(Dataset entries)
%%

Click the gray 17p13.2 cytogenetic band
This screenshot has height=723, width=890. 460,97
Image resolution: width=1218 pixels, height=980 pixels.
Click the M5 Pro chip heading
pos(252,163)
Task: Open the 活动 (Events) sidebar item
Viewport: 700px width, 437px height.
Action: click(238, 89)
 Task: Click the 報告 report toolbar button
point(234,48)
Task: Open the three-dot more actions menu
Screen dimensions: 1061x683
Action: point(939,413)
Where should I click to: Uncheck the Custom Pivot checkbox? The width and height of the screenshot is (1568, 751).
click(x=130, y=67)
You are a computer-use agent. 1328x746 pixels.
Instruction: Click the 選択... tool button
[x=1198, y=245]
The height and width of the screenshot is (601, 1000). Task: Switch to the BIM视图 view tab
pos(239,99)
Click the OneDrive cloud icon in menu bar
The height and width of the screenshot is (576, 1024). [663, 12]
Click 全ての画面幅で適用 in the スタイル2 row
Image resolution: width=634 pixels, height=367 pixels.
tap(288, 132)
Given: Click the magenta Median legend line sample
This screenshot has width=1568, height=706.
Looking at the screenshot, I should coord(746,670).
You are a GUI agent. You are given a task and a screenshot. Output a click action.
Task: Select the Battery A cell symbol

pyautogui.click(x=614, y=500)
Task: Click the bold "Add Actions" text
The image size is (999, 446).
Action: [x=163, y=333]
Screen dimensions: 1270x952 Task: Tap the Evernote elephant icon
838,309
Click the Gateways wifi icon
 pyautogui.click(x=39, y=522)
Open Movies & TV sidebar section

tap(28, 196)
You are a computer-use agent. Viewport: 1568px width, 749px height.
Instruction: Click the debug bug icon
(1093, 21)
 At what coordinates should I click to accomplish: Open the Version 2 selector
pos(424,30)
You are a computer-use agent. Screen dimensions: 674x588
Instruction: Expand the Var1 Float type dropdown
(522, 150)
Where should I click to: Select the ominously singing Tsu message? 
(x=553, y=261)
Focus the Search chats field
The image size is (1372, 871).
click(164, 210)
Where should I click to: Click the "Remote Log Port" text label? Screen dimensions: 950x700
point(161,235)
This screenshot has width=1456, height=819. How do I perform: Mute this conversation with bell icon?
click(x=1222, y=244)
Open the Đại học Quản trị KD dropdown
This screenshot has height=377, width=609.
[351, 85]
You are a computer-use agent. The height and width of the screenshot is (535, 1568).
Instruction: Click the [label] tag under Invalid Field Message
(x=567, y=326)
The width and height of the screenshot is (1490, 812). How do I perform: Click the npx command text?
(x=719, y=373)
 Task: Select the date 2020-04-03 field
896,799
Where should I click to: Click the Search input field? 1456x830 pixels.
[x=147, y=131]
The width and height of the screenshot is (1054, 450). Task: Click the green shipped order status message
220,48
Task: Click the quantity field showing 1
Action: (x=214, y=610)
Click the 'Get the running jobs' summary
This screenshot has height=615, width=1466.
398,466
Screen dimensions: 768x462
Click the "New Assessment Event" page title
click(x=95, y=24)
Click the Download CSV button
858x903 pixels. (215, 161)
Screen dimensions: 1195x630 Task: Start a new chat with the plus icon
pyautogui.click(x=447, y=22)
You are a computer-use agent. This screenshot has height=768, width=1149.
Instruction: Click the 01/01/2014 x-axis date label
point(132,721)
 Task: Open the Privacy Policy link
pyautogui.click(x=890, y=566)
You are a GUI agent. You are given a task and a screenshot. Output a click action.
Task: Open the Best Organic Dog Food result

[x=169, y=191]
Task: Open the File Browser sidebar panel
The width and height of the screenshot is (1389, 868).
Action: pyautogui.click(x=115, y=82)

%%

### Job
Reproduce the data unchanged, starting at its first line and ending with the line that contains "Looking at the". Include both of those lines.

### Task result
Click the gray 17p13.2 cytogenetic band
This screenshot has height=723, width=890. 460,97
Image resolution: width=1218 pixels, height=980 pixels.
Click the M5 Pro chip heading
pos(252,163)
Task: Open the 活动 (Events) sidebar item
Viewport: 700px width, 437px height.
Action: click(238, 89)
 Task: Click the 報告 report toolbar button
point(234,48)
Task: Open the three-dot more actions menu
Screen dimensions: 1061x683
Action: point(939,413)
Where should I click to: Uncheck the Custom Pivot checkbox? The width and height of the screenshot is (1568, 751).
click(x=130, y=67)
You are a computer-use agent. 1328x746 pixels.
Instruction: Click the 選択... tool button
[x=1198, y=245]
The height and width of the screenshot is (601, 1000). Task: Switch to the BIM视图 view tab
pos(239,99)
Click the OneDrive cloud icon in menu bar
The height and width of the screenshot is (576, 1024). [663, 12]
Click 全ての画面幅で適用 in the スタイル2 row
Image resolution: width=634 pixels, height=367 pixels.
tap(288, 132)
Given: Click the magenta Median legend line sample
This screenshot has width=1568, height=706.
Looking at the screenshot, I should coord(746,670).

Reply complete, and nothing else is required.